# Use Jupyter Notebook with an Ontop SPARQL endpoint
This tutorial shows how to use a Python/Jupyter Notebook to interact with an Ontop SPARQL endpoint.
Link to the Jupyter Notebook: ontop-jupyter.ipynb
Assume that the endpoint is already set up and the URL is http://localhost:8080/sparql (opens new window).
# SPARQLWrapper
You can use the SPARQLWrapper library (opens new window) to send SPARQL queries and get results. The following code gets the result as JSON documents and convert it to a Python dict object.
from SPARQLWrapper import SPARQLWrapper, JSON
q = """
PREFIX : <http://example.org/voc#>
PREFIX foaf: <http://xmlns.com/foaf/0.1/>
SELECT ?lname ?title
WHERE {
?attendee foaf:lastName ?lname ; :attends ?course .
?course :title ?title .
}
"""
sparql = SPARQLWrapper("http://localhost:8080/sparql")
sparql.setQuery(q)
sparql.setReturnFormat(JSON)
results = sparql.query().convert()
print(results)
Running the code above yields the following output (JSON indentation added for clarity):
{
"head":{
"vars":[ "lname", "title" ]
},
"results":{
"bindings":[ {
"lname":{ "type":"literal", "value":"Robards" },
"title":{ "type":"literal", "value":"Data Mining" }
}, {
"lname":{ "type":"literal", "value":"Smith" },
"title":{ "type":"literal", "value":"Operating Systems" }
}, {
"lname":{ "type":"literal", "value":"Doe" },
"title":{ "type":"literal", "value":"Linear Algebra" }
}, {
"lname":{ "type":"literal", "value":"Combs" },
"title":{ "type":"literal", "value":"Operating Systems" }
}, {
"lname":{ "type":"literal", "value":"Doe" },
"title":{ "type":"literal", "value":"Analysis" }
}, {
"lname":{ "type":"literal", "value":"Hinkley" },
"title":{ "type":"literal", "value":"Data Mining" }
}, {
"lname":{ "type":"literal", "value":"Robards" },
"title":{ "type":"literal", "value":"Research Methods" }
}, {
"lname":{ "type":"literal", "value":"Smith" },
"title":{ "type":"literal", "value":"Analysis" }
}, {
"lname":{ "type":"literal", "value":"Smith" },
"title":{ "type":"literal", "value":"Linear Algebra" }
}, {
"lname":{ "type":"literal", "value":"Combs" },
"title":{ "type":"literal", "value":"Linear Algebra" }
}, {
"lname":{ "type":"literal", "value":"Hinkley" },
"title":{ "type":"literal", "value":"Theory of Computing" }
}, {
"lname":{ "type":"literal", "value":"Alfaro" },
"title":{ "type":"literal", "value":"Introduction to programming" }
}, {
"lname":{ "type":"literal", "value":"Hinkley" },
"title":{ "type":"literal", "value":"Software factory" }
}, {
"lname":{ "type":"literal", "value":"Mendez" },
"title":{ "type":"literal", "value":"Software factory" }
}, {
"lname":{ "type":"literal", "value":"Mendez" },
"title":{ "type":"literal", "value":"Software process management" }
}, {
"lname":{ "type":"literal", "value":"Moses" },
"title":{ "type":"literal", "value":"Information security" }
}, {
"lname":{ "type":"literal", "value":"Moses" },
"title":{ "type":"literal", "value":"Discrete mathematics and logic" }
} ]
}
}
# Pandas DataFrame
You might want to convert the SPARQL results to a pandas DataFrame for data analysis.
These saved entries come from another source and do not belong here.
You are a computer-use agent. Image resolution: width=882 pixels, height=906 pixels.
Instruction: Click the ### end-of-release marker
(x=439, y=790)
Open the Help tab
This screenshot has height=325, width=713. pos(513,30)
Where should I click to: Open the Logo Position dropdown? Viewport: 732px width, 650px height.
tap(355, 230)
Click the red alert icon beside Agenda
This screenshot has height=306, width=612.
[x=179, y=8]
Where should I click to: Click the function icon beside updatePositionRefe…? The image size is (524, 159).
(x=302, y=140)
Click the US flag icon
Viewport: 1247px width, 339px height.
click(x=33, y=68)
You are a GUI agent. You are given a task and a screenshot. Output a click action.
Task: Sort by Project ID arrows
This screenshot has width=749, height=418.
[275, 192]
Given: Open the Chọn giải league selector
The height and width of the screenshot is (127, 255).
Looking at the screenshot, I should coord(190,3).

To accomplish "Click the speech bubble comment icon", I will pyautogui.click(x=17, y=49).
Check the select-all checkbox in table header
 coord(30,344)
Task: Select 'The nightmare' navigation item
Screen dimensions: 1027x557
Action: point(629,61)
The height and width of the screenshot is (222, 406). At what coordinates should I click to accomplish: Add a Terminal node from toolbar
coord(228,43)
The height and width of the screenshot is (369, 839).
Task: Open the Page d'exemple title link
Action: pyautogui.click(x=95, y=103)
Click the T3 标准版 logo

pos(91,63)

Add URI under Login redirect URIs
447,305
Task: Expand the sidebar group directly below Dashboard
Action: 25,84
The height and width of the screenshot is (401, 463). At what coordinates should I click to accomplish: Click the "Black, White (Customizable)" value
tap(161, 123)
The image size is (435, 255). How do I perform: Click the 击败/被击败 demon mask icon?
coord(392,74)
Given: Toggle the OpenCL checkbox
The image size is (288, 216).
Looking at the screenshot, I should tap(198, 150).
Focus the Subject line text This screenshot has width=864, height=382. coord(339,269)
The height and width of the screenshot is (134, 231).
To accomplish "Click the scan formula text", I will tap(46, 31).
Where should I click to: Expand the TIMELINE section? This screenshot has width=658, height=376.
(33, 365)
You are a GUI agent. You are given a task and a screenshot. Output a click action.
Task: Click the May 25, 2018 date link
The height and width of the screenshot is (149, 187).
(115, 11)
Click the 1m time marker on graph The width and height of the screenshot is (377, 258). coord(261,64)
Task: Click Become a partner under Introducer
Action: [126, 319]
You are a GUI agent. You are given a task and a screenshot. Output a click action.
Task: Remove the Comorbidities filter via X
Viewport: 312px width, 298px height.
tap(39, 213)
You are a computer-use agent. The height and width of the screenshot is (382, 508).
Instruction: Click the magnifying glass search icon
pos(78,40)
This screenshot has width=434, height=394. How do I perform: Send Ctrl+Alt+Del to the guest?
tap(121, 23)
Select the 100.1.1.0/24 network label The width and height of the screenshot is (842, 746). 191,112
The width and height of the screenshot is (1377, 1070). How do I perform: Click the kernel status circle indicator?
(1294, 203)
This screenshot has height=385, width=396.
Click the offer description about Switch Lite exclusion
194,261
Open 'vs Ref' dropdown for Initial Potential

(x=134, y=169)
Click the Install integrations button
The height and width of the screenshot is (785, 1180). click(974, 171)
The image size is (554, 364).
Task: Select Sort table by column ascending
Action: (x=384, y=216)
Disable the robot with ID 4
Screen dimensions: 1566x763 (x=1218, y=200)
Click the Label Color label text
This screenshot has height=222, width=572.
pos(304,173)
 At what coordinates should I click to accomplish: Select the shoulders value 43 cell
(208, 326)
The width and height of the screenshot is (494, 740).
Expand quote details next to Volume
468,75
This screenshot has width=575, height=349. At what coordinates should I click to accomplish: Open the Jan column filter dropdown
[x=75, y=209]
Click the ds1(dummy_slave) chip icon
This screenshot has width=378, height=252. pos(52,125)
The library sparql-dataframe (opens new window) is handy for this.
import sparql_dataframe
endpoint = "http://localhost:8080/sparql"
q = """
PREFIX : <http://example.org/voc#>
PREFIX foaf: <http://xmlns.com/foaf/0.1/>
SELECT ?lname ?course_title
WHERE {
?attendee foaf:lastName ?lname ;
:attends ?course .
?course :title ?course_title .
}
"""
df = sparql_dataframe.get(endpoint, q)
The result df can be manipulated as any Pandas DataFrame. For instance:
df.head()
| lname | course_title | |
|---|---|---|
| 0 | Robards | Data Mining |
| 1 | Smith | Operating Systems |
| 2 | Doe | Linear Algebra |
| 3 | Combs | Operating Systems |
| 4 | Doe | Analysis |
df.describe()
| lname | course_title | |
|---|---|---|
| count | 17 | 17 |
| unique | 8 | 11 |
| top | Smith | Linear Algebra |
| freq | 3 | 3 |
df['course_title'].value_counts().plot(kind='bar')
<matplotlib.axes._subplots.AxesSubplot at 0x11475ebd0>